Fig. 5.. A KD activates p53 through AMPK.

(A and B) Immunoblots show total AMPKα and phospho-AMPKα-Thr¹⁷² (pAMPKα^Thr172) levels in heart (A) and kidney (B) tissue in mice on the control diet or 21-day KD (n = 6 mice per group). (C and D) Mice on a 21-day KD were given dorsomorphin (DM), an inhibitor of AMPK activation, at 5 mg/kg or vehicle through daily intraperitoneal injection. Immunoblots show p53, pAMPKα^Thr172, and SA-β-gal levels (n = 6 mice per group). (E and F) Mice on a 21-day KD were given DM, as above, and immunoblots show levels of PIDD1, RAIDD, and cleaved MDM2 (n = 6 mice per group).

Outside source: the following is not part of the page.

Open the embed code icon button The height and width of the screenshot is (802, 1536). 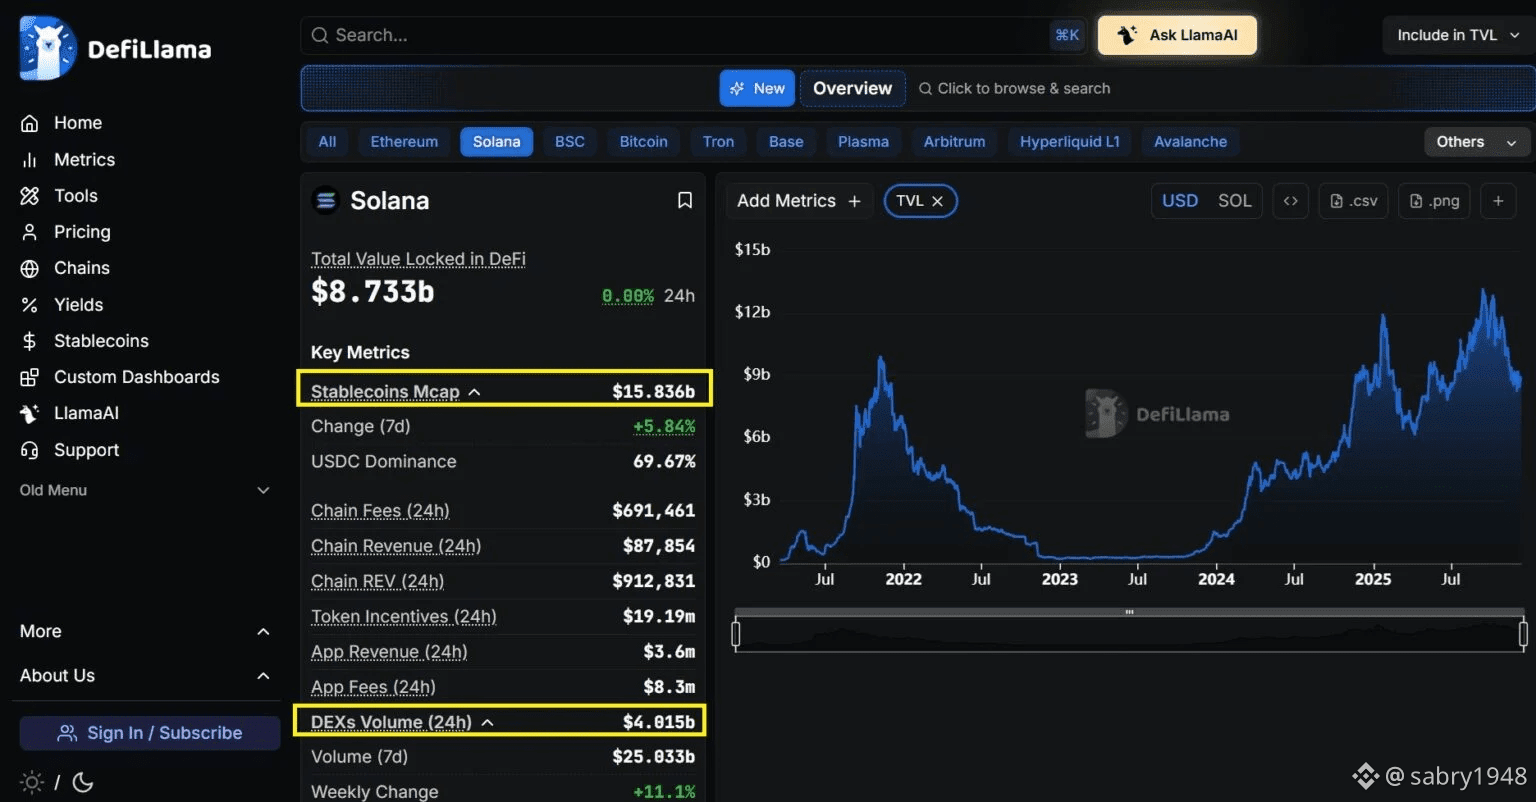pyautogui.click(x=1291, y=201)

Representative blots are shown.

Fig. 6.. A KD induces markers of the SASP.

(A) Mouse serum TNFα, IL-1β, IL-6, and CCL5, measured by ELISA in mice on a control or 21-day KD (n = 3 mice per group). P values were calculated by two-sided Student’s unpaired t test. (B and C) TNFα, IL-1β, and IL-6 measured by ELISA in plasma collected from male (B) (n = 5, except 4 at baseline) and female (C) (n = 11) patients at baseline and after 3 and 6 months on a clinical KD trial. P values were calculated by one-way ANOVA followed by Dunnett’s multiple comparisons test.

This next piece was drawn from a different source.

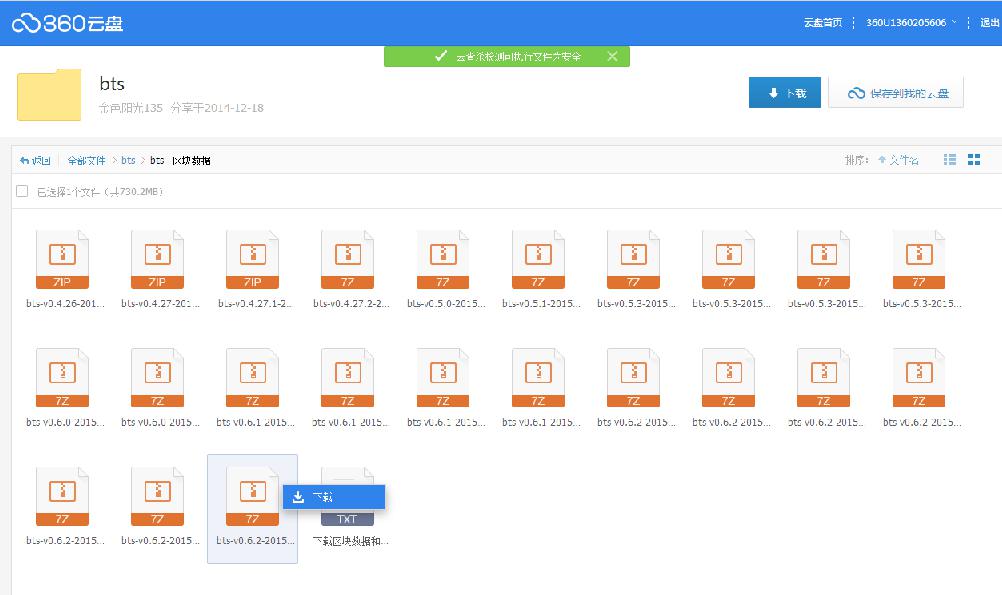Toggle the select-all files checkbox
1002x595 pixels.
click(22, 191)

Fig. 7.. KD induces cellular senescence in mice of different ages.

(A to F) Immunoblot assays of p53, p21, and SA-β-gal levels in heart and kidney tissue from mice on control or KD for 21 days at the age of 6 weeks (controls), 16 weeks [(A) and (B)], 24 weeks [(C) and (D)], and 52 weeks [(E) and (F)] (n = 5 mice per group). Representative blots are shown.

Fig. 8.. Time course and interventions that prevent KD induced cellular senescence.

(A and B) Immunoblots show p53, p21, and SA-β-gal immunoreactive protein levels in heart (A) and kidney (B) tissue from mice on control diet, 4-day KD, 7-day KD, and 21-day KD (n = 5 mice per group). (C and D) Immunoblot assays from mice placed on a 7-day KD and then switched to the normal control diet (ND) for 0, 7, 14, or 21 days (n = 5 mice per group). (E and F) Immunoblot analysis of heart (E) and kidney (F) proteins from mice on control or 21-day KD followed by administration of ABT-263 at 50 mg/kg or vehicle administered daily by oral gavage for 7 days (n = 6 mice per group). (G and H) Immunoblot analysis of heart (G) and kidney (H) tissue from mice on control diet, 31-day KD, or IKD consisting of three cycles of 4 days KD and 7 days control diet (n = 6 mice per group). Representative blots are shown.